Somatostatin-based radioligands have been shown to have sensitive imaging properties for neuroendocrine tumours and their metastases. The potential of [(55)Co(dotatoc)] (dotatoc =4,7,10-tricarboxymethyl-1,4,7,10-tetraazacyclododecane-1-ylacetyl-D-Phe-(Cys-Tyr-D-Trp-Lys-Thr-Cys)-threoninol (disulfide bond)) as a new radiopharmaceutical agent for PET has been evaluated. (57)Co was used as a surrogate of the positron emitter (55)Co and the pharmacokinetics of [(57)Co(dotatoc)] were investigated by using two nude mouse models. The somatostatin receptor subtype (sst1-sst5) affinity profile of [(nat)Co(dotatoc)] on membranes transfected with human somatostatin receptor subtypes was assessed by using autoradiographic methods.

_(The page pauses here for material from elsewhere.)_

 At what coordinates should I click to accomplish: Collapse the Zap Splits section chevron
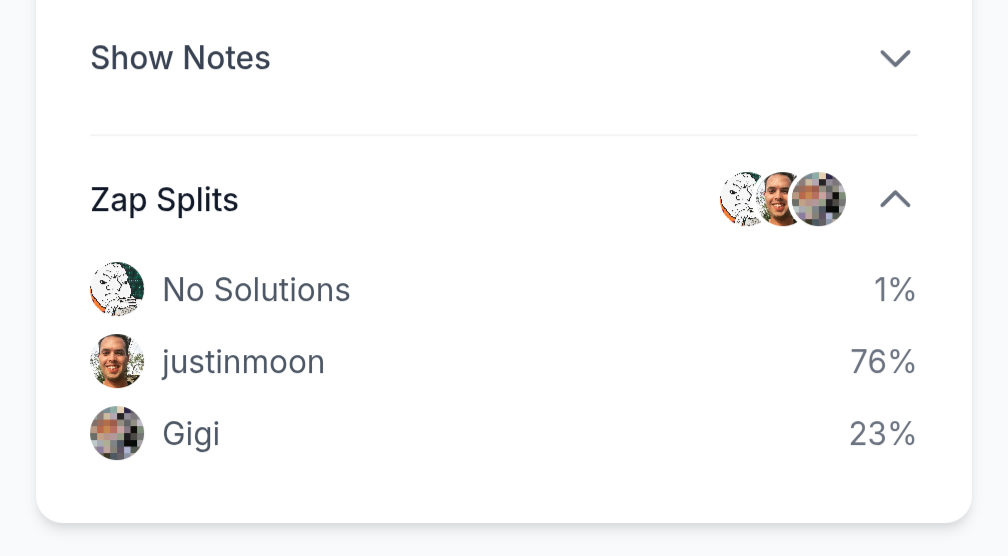(x=895, y=199)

These studies revealed that [(57)Co(dotatoc)] is an sst2-specific radiopeptide which presents the highest affinity ever found for the sst2 receptor subtype. The rate of internalisation into the AR4-2J cell line also was the highest found for any somatostatin-based radiopeptide. Biodistribution studies, performed in nude mice bearing an AR4-2J tumour or a transfected HEK-sst2 cell-based tumour, showed high and specific uptake in the tumour and in other sst-receptor-expressing tissues, which reflects the high receptor binding affinity and the high rate of internalisation. The pharmacologic differences between [(57)Co(dotatoc)] and [(67)Ga(dotatoc)] are discussed in terms of the structural parameters found for the chelate models [Co(II)(dota)](2-) and [Ga(III)(dota)](-) whose X-ray structures have been determined. Both chelates show six-fold coordination in pseudo-octahedral arrangements.